Mettingham is a village and civil parish in the north of the English county of Suffolk. It is 2 mi east of the market town of Bungay in the East Suffolk district. It had a population of 211 at the 2011 United Kingdom census.

The northern boundary of the parish is formed by the River Waveney which marks the county boundary with Norfolk. The northern section of the parish is within the area of The Broads National Park. The parish borders the parishes of Bungay, Shipmeadow, Ilketshall St John and the Norfolk parishes of Broome and Ellingham. The B1062 Bungay to Beccles road runs through the centre of the parish.

In the 1870s, Mettingham was described as:

 "a village and a parish in Wangford district, Suffolk. The village stands near the river Waveney, at the boundary with Norfolk, 2 miles E of Bungay r. station; is a scattered place; and has a postoffice under Bungay."

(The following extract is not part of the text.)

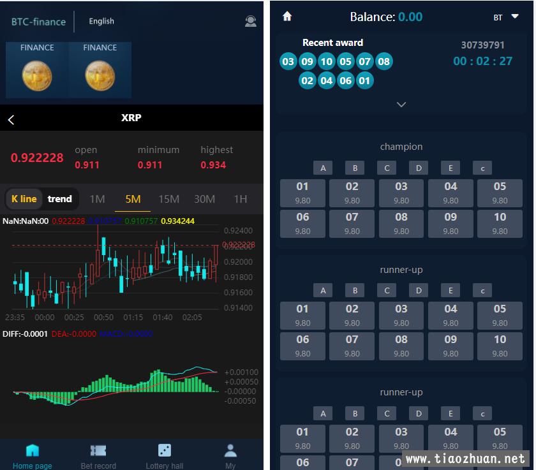The image size is (536, 470).
Task: Go to home via house icon
Action: coord(287,16)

Its church, All Saints, is a round-tower church and about a mile to the south, Mettingham Castle comprises the ruins of a moated medieval fortified manor house, with a medieval monastic college, Mettingham College, in its grounds. The college was relocated to the site in 1394 and was dissolved in 1542 during the Dissolution of the Monasteries.

==All Saints Church==
All Saints is one of around 40 round-tower churches in Suffolk. (Note: The exact number of round-tower churches in the county is a matter of debate. Some sources list 38, others cite between 40 and 43. They almost all date from the late Anglo-Saxon or early Norman periods and were mostly built between the 11th and 14th-centuries. There are around 183 round-tower churches in England, most of them in Norfolk, which has around 124, and Suffolk. Four of the churches now in Norfolk were previously in Suffolk before boundary changes in 1974.) It is a Grade I listed building which was restored in 1898. In 2012, the church was threatened with closure due to the theft of £16,000 worth of lead from its roof: there was insufficient money for repairs on top of daily running costs. The money was raised to replace the lead, but in October 2014, a further section of lead was taken. A cheaper material was used to fix the roof to avoid a recurrence.

==Transport==
The B1062 road runs through the centre of the parish. Mettingham has very limited public transport with a daily bus service. The closest railway station is Beccles, 4 mi to the east.